Lawmakers Consider Hospital Gun Ban

photo

By John Celock

Kansas lawmakers heard testimony Thursday about a proposal to allow the University of Kansas Hospital to prohibit guns.

KU Hospital officials told the House Federal and State Affairs Committee that the legislation would promote safety on the medical center campus in Kansas City and allow the hospital to continue to be an economic engine for the state. On July 1, a state law is due to take effect that would allow for the concealed carry of weapons in the hospital, unless the hospital puts security procedures in place. The hearing occurred a day after the committee held a hearing on a bill to prohibit guns on college campuses, which is scheduled to take effect on July 1.

“We must tell patients and their families bad news. The family might be angry because they think we might be giving up on their loved one,” Lee Norman, the hospital’s chief medical officer, told the committee. “Guns would violate the sanctity of the doctor/patient relationship, which is based on trust.”

Norman said that the hospital was not arguing against the Second Amendment or arguing for gun control.

Hospital officials said that guns should not be in hospitals due to the stressful nature of hospital interactions and the potential fear of armed patients would have on the medical staff. They noted that many people in hospitals are “not of sound mind” due to the stress and that an armed individual could cause an issue.

Rick Johnson, the hospital’s police chief, noted that health care workplaces has more violence than other workplaces and noted that it could cause an increase in incidents at KU Hospital if the gun law was allowed to take effect.

Hospital officials spent much of their time focused on the hospital’s role in the state and Midwest as an economic engine, including the growth in jobs at the hospital from 2,200 to 10,000 in the last 19 years. The officials also touched on the impact the hospital’s growth has had on other jobs in the Kansas City region, along with having patients from across Kansas and Missouri, along with patients from around the country.

“Because of that care and compassion of our physicians, our nurses and our other health care professionals, we have been recognized nationally for that outstanding care,” Nancy Peterman, the hospital’s chief operating officer and chief nursing officer. “We are able to recruit and retain the very best people. They love the place they work and the people they work with”
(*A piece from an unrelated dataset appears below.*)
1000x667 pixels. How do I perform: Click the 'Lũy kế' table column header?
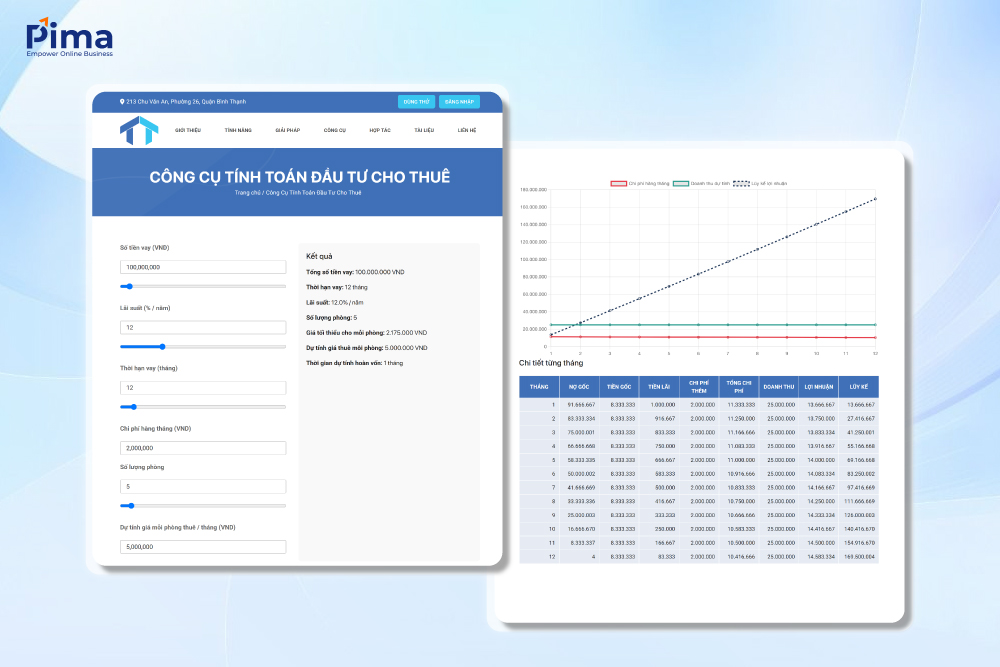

Travis Couture-Lovelady, a lobbyist for the National Rifle Association, testified against the legislation, saying that the current gun free zone at the hospital does not mean that guns would not be in the hospital. He said that while the hospital has gun free zone stickers in place those with illegal weapons can still enter the hospital.

“You cannot guarantee that there are not guns going into the facility,” Couture-Lovelady said.

The law allowing concealed carry in the hospital would allow the ban of guns if the hospital placed metal detectors and other security in place. Hospital officials said the security measures are not workable for the hospital.

Rep. Stephanie Clayton (R-Prairie Village) asked Couture-Lovelady why have the laws in place prohibiting gun use if people are going to carry guns illegally into hospitals. Couture-Lovelady said that a sticker is not preventative and allowing people to carry guns would increase safety in the event of a shooting incident.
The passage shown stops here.